BEGIN INPUT MATERIAL

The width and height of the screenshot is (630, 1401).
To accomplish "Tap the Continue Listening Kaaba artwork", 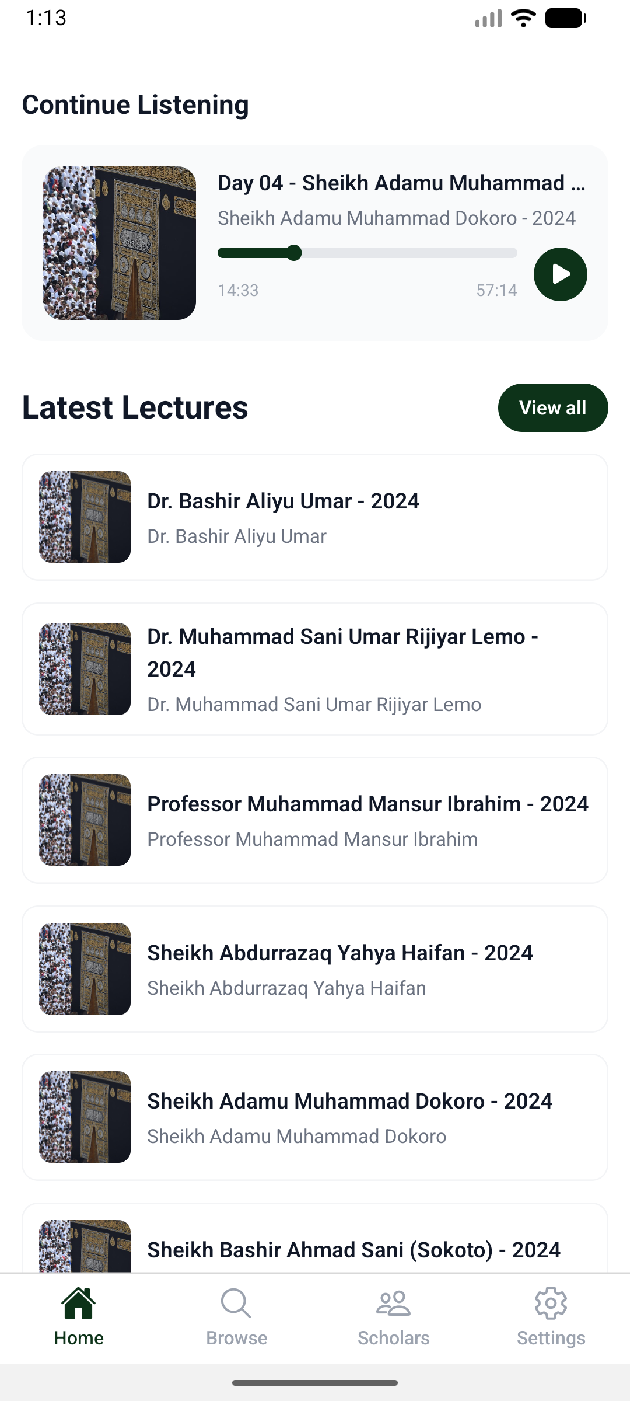I will (x=120, y=243).
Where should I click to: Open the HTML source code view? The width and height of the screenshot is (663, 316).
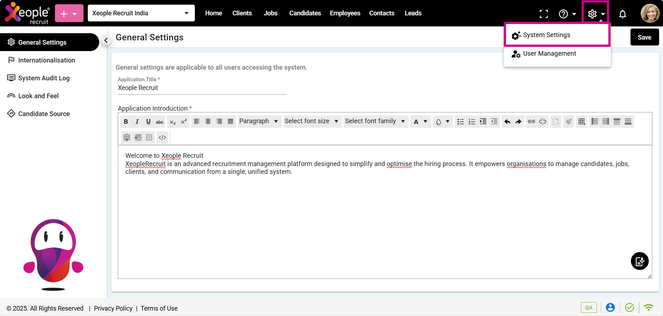[162, 138]
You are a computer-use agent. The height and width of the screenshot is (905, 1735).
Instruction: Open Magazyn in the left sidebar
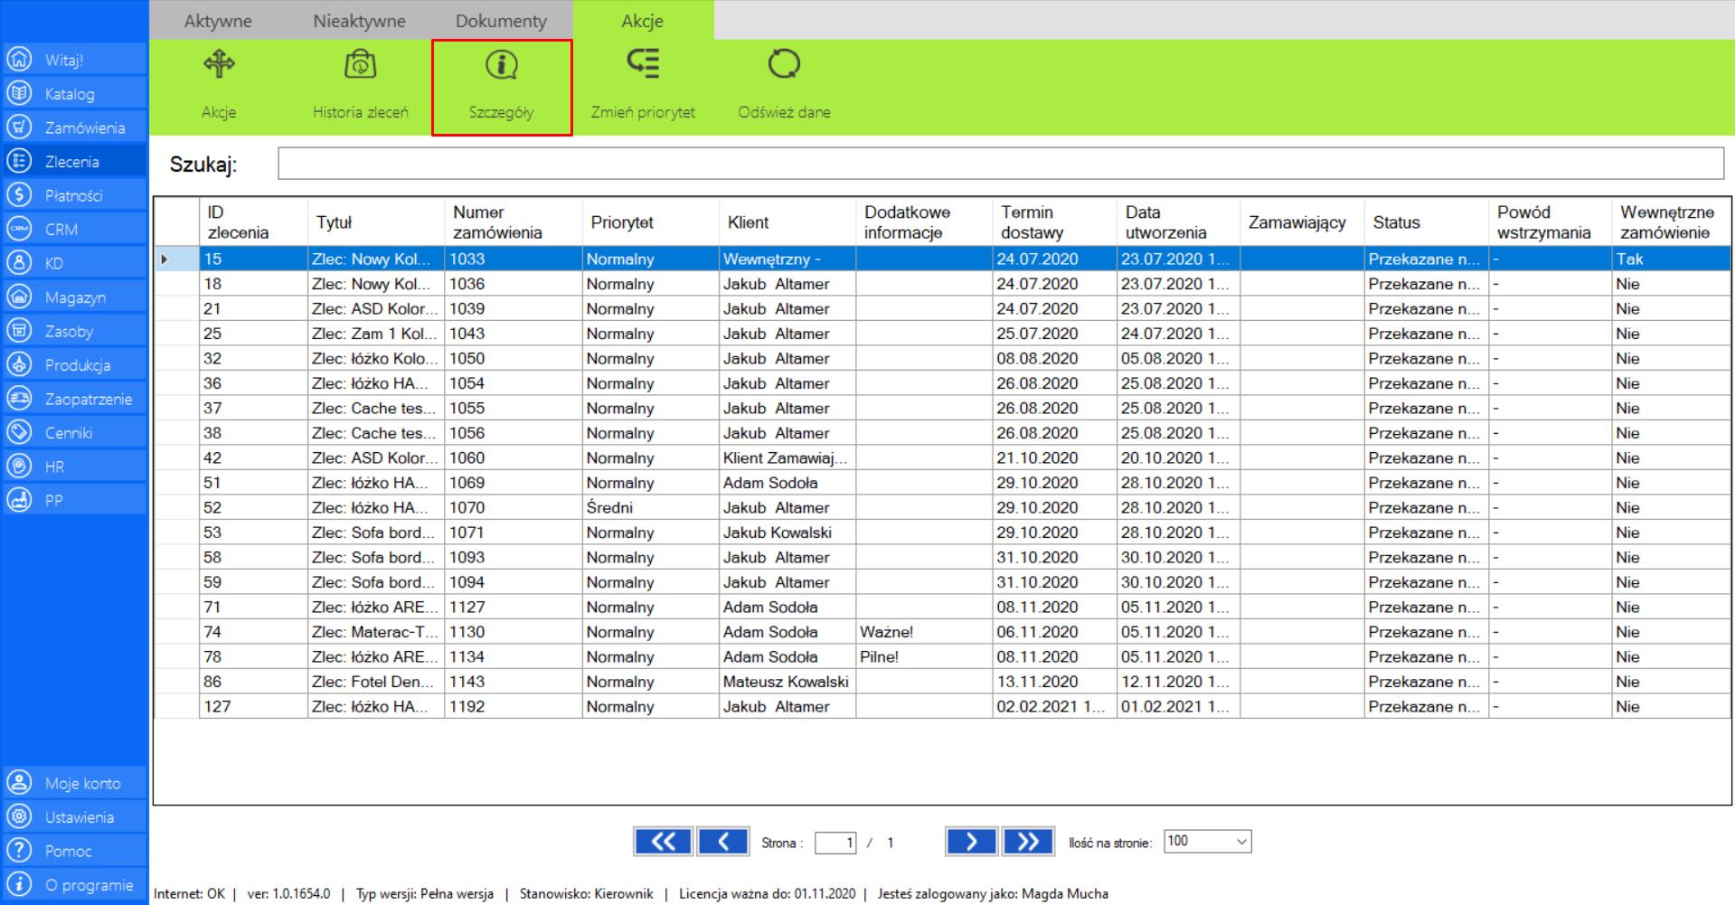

END INPUT MATERIAL

- _YOUR GOAL_: Please retype the lines from the one containing "Where should I" through the last line of the records above, exactly as written, and leave out any pictures.

- _TASK SOLUTION_:
Where should I click to: Open the HTML source code view? The width and height of the screenshot is (663, 316).
[162, 138]
You are a computer-use agent. The height and width of the screenshot is (905, 1735).
Instruction: Open Magazyn in the left sidebar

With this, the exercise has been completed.